Scientists have pinpointed the gene mutation responsible for most cases of Usher syndrome type 1 in Ashkenazi Jews. The syndrome is a genetic disorder that causes deafness from birth and progressive blindness beginning before age 10.
The discovery, first reported in The New England Journal of Medicine in April, will allow doctors to more easily and quickly diagnose the syndrome in young children so that patients can receive appropriate treatments from the youngest possible age.
Usher syndrome was first described in 1861 by a Berlin doctor who noticed its symptoms in several Jewish patients. The syndrome, however, can be found in all ethnic groups, and it is no more common in Jews than in any other population.
In many ethnic groups, though, Usher syndrome can be caused by any one of hundreds of mutations on many different genes. This diversity makes it difficult to develop genetic tests to diagnose the syndrome because it is difficult to know which of many mutations a patient might have or whether a patient might have an as-yet-unrecognized one.
Tamar Ben-Yosef, a researcher at the National Institute on Deafness and Other Communication Disorders, had a hunch that Ashkenazi Jews with Usher syndrome might have more genetic commonality than patients from other ethnic groups. She thought that most of them might carry the same founder mutation. A founder mutation is a gene mutation that originates in a founder of a population and then spreads.
“There are many examples of founder mutations causing other diseases, such as Tay-Sachs, in Ashkenazi Jews,” Ben-Yosef said. “So we hypothesized that there might be a similar situation with Usher syndrome. We didn’t have a specific reason to think so — we just thought ‘maybe, so we’ll look into it.’”
Other researchers have identified Usher syndrome founder mutations in Finns and in French Acadians.
Ben-Yosef and her colleagues found what they were looking for. They examined the DNA of 18 Ashkenazi Jewish patients with Usher syndrome type 1 from 12 unrelated families. They found a mutation on a gene called PCDH15, which occurred in 60% of the patients. “So the bottom line is that this mutation causes a large portion of Usher syndrome type 1 in the Ashkenazi Jewish population, although not all of it,” Ben-Yosef said.
The finding is important because, without a genetic test, it is easy for doctors to miss the first signs of Usher syndrome. Children with the syndrome do not begin losing their vision until about age 10, so they are often diagnosed as simply deaf before that. With a DNA test available, Jewish children who are born deaf can easily be tested to see if they have the Usher syndrome mutation.
“Then,” Ben-Yosef said, “there are things you can do for those kids, like give them cochlear implants to help restore their hearing. You might think that’s important for any deaf child, but it’s especially important for someone who will become blind as well.”
William Kimberling, director of the National Center for the Study and Treatment of Usher Syndrome at Boys Town National Research Hospital in Omaha, Neb., agreed with that assessment. “The importance of this is that — aha! — we have something we can test first in Jews to see if they have Usher syndrome,” he said. “It’s a tremendous advance in diagnostics.”

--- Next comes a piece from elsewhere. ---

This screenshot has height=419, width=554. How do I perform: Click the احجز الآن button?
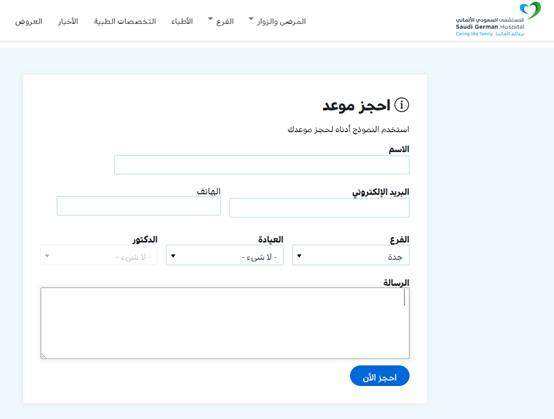coord(379,376)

The test may also be added to the roster of genetic screenings offered to Jewish prospective parents. The Chaim Sheba Medical Center, which is affiliated with Tel Aviv University, began offering the screening test for Usher syndrome in mid-July. “It is open to anyone of Ashkenazi origin who can pay for the tests,” said Dr. Moshe Frydman, a geneticist at the hospital. The hospital recommends tests for more common diseases, such as Tay-Sachs, and provides them for free. Screenings for less common diseases, such as Usher syndrome, are offered at a marginal cost. Ben-Yosef said that she hopes many more hospitals will begin offering the screening tests soon.
For now, this research will mainly benefit Ashkenazi Jews. But, Ben-Yosef said, it may someday lead to research that could benefit all Usher syndrome patients, regardless of their ethnicity. It may particularly help those who have different mutations on the PCDH15 gene.
“Anything that you can find out about the gene and the protein will help you understand the underlying mechanism of the syndrome,” Ben-Yosef said. “Eventually, hopefully, this will help other people as well.”